What is expected
Each record below is to be reproduced without any change.

Information given
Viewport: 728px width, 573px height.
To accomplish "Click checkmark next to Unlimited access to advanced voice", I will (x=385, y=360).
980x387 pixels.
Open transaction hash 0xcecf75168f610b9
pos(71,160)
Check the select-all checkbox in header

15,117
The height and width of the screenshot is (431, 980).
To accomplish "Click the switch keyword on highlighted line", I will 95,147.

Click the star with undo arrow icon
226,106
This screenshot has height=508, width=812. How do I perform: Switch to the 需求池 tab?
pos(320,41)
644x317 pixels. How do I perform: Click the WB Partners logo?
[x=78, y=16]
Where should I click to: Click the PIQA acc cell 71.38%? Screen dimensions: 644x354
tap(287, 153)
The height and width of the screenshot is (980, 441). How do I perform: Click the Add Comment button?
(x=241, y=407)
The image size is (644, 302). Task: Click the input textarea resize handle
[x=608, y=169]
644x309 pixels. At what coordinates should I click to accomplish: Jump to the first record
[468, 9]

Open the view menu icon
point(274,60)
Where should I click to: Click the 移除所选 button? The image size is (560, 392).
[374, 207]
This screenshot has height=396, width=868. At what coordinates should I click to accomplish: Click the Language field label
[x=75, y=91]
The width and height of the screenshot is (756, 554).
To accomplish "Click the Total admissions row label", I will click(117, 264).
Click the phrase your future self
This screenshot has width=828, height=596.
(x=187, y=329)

Expected output
Viewport: 728px width, 573px height.
To accomplish "Click checkmark next to Unlimited access to advanced voice", I will (x=385, y=360).
980x387 pixels.
Open transaction hash 0xcecf75168f610b9
pos(71,160)
Check the select-all checkbox in header

15,117
The height and width of the screenshot is (431, 980).
To accomplish "Click the switch keyword on highlighted line", I will 95,147.

Click the star with undo arrow icon
226,106
This screenshot has height=508, width=812. How do I perform: Switch to the 需求池 tab?
pos(320,41)
644x317 pixels. How do I perform: Click the WB Partners logo?
[x=78, y=16]
Where should I click to: Click the PIQA acc cell 71.38%? Screen dimensions: 644x354
tap(287, 153)
The height and width of the screenshot is (980, 441). How do I perform: Click the Add Comment button?
(x=241, y=407)
The image size is (644, 302). Task: Click the input textarea resize handle
[x=608, y=169]
644x309 pixels. At what coordinates should I click to accomplish: Jump to the first record
[468, 9]

Open the view menu icon
point(274,60)
Where should I click to: Click the 移除所选 button? The image size is (560, 392).
[374, 207]
This screenshot has height=396, width=868. At what coordinates should I click to accomplish: Click the Language field label
[x=75, y=91]
The width and height of the screenshot is (756, 554).
To accomplish "Click the Total admissions row label", I will click(117, 264).
Click the phrase your future self
This screenshot has width=828, height=596.
(x=187, y=329)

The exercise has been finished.